PDU management interface has low availability - product flaw or isolated issue
- by DeanB
Our colocation provider has supplied us with APC AP7932 switched 0U PDUs as part of several cabinets they provide us. We have had a lot of trouble with the network management aspect of these PDUs, which I'll describe below. We are moving to cage space in the same datacenter, and plan to provide our own PDUs, so I'd like to determine which enterprise-grade PDUs have been reliable performers from a remote management perspective.

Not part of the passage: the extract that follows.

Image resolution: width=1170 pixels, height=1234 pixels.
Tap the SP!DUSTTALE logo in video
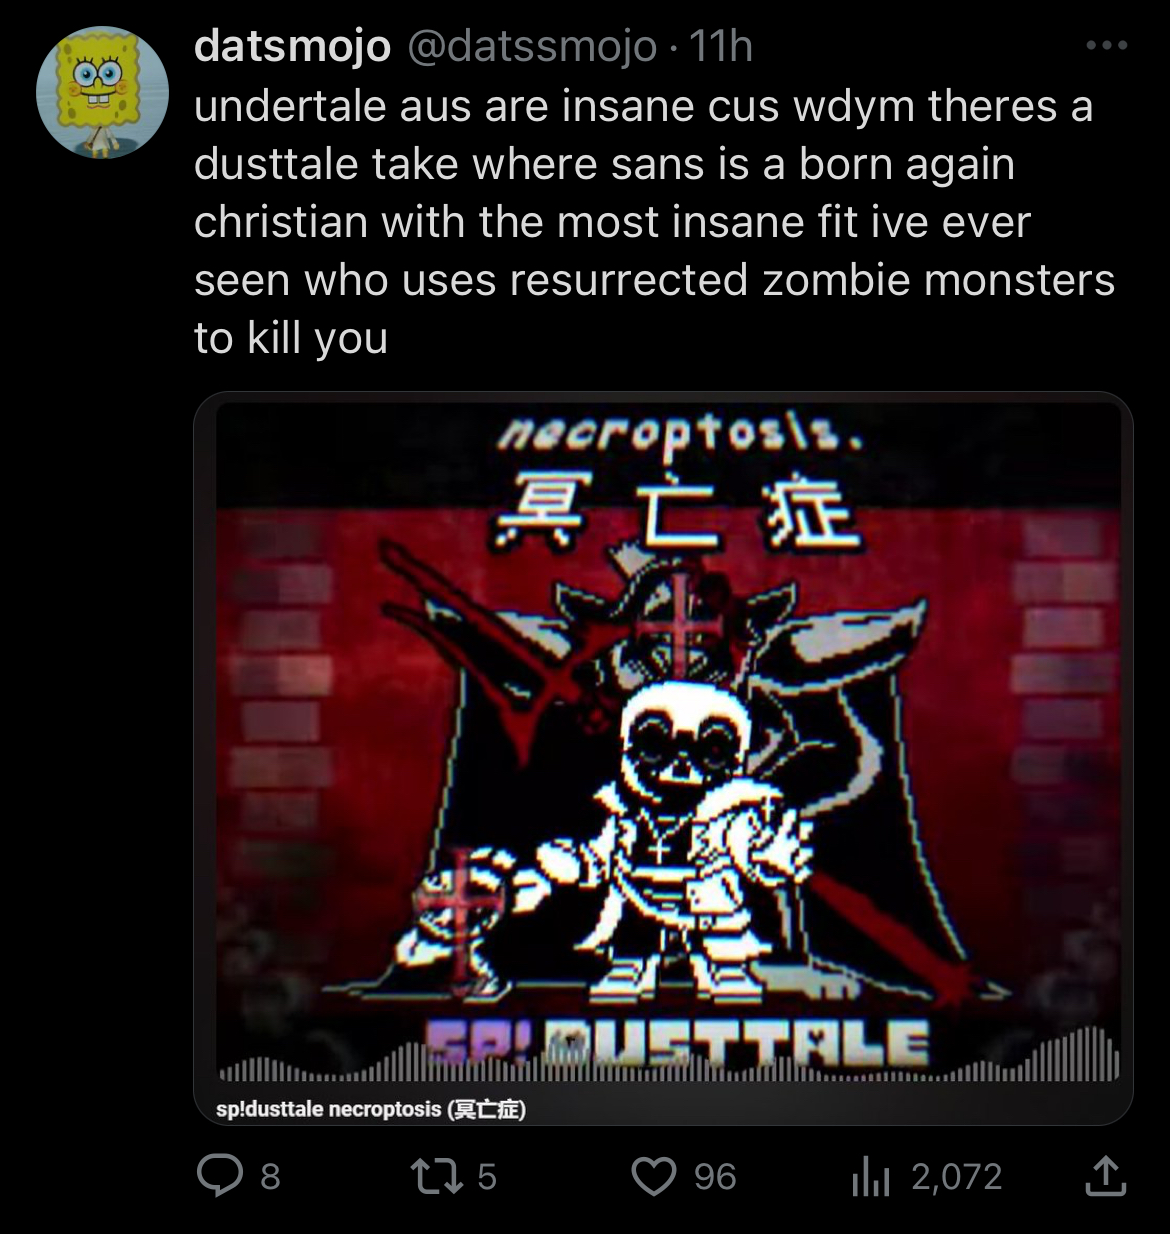click(x=678, y=1047)
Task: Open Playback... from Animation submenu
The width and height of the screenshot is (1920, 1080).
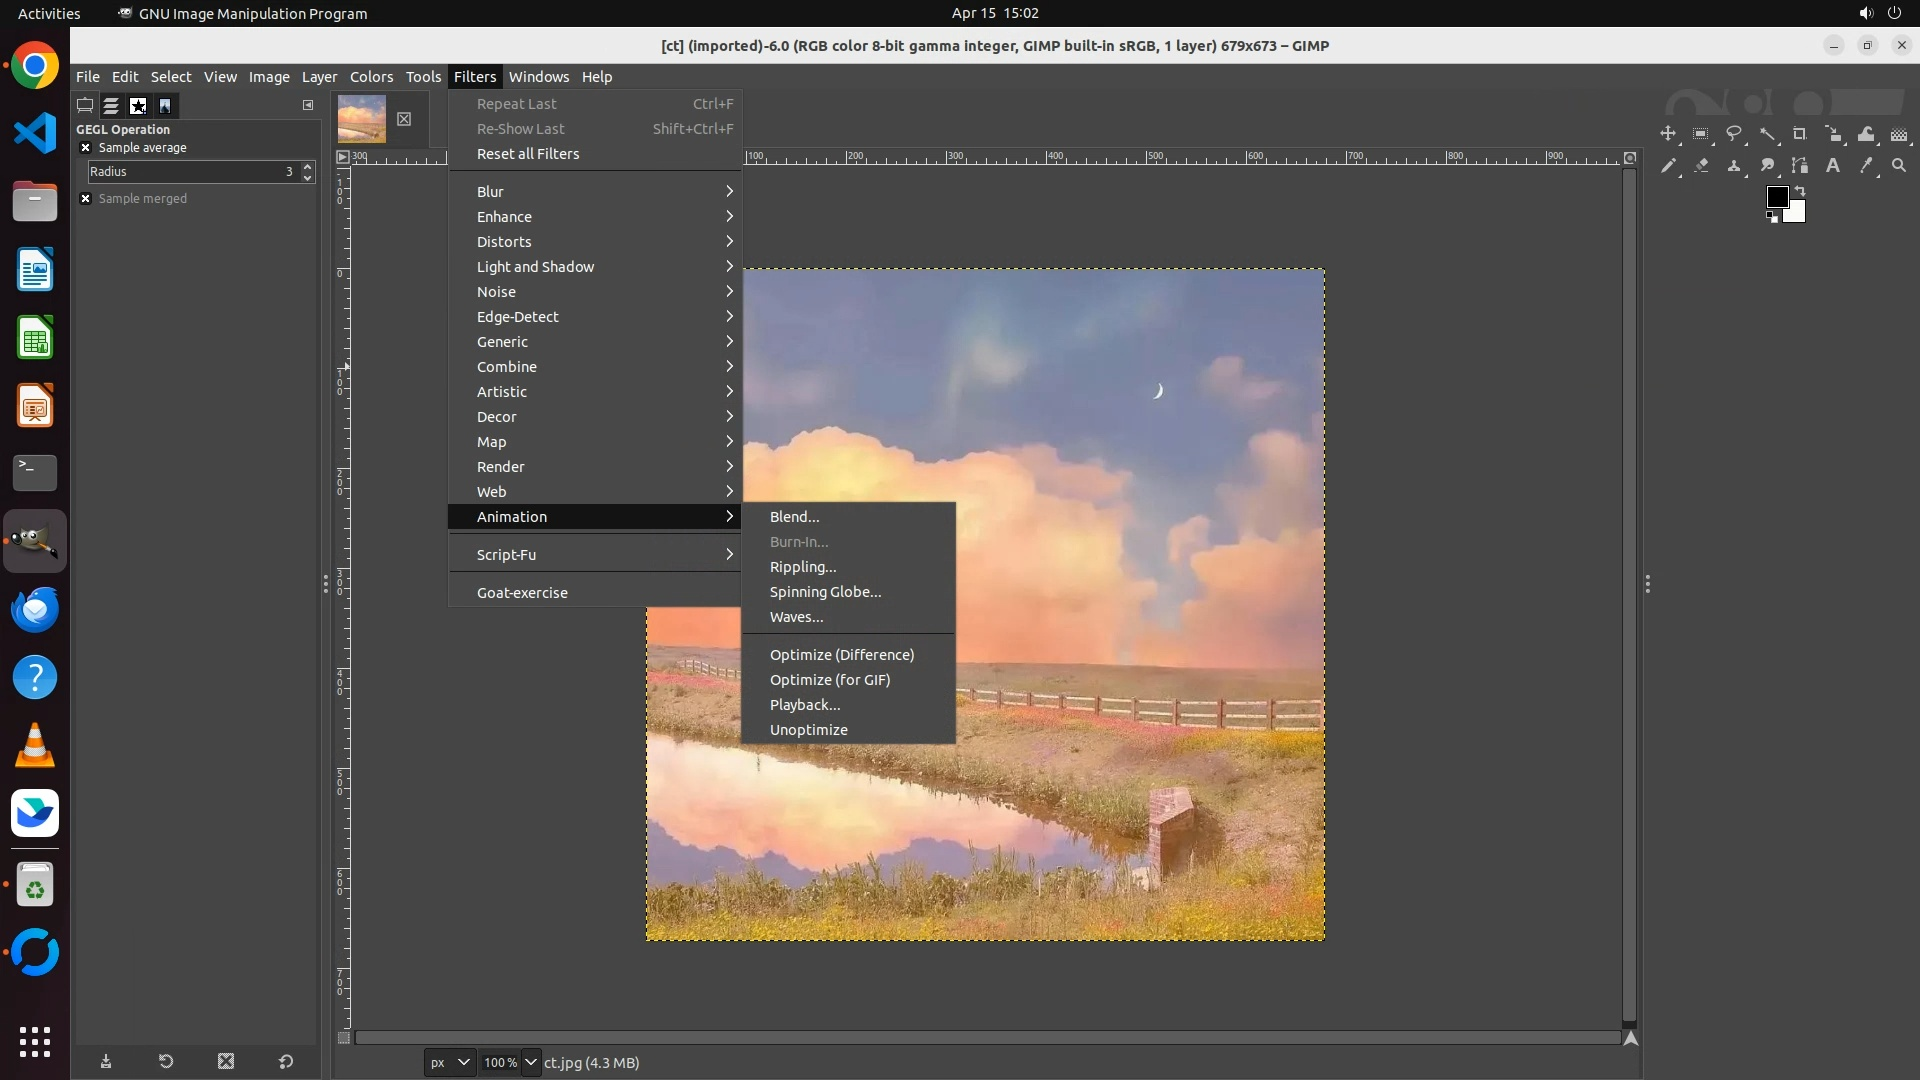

Our colo-provided PDUs are configured to support management via an SSL web UI and via telnet. We updated the firmware on all of them to the current version as of NOV2011. They respond to pings reliably, and we have no reason to suspect a network layer issue. However, we experience frequent hangs, timeouts, disconnects, and general unavailability from the embedded management host in all of the PDUs. We occasionally have to restart the microcontroller on the PDU to recover from what appears to be an occasional hard fault. The outlets stay powered (thankfully), but the management aspect is so unreliable that it has become an ops liability - we can't be confident that we could get into the PDU to power cycle a host if we needed to. We have 3 PDUs that all exhibit identical behavior.
There are many manufacturers of enterprise-grade 0U switched PDUs, all with comparable features. If I looked at the datasheet for our current PDUs, they would appear to be a good fit -- only with the benefit of suffering through using them do we know to avoid them. I'd like to avoid picking a PDU that looks fine on paper, but has similar reliability issues.
What has been others' experience with switched PDUs? Is this level of flakiness normal?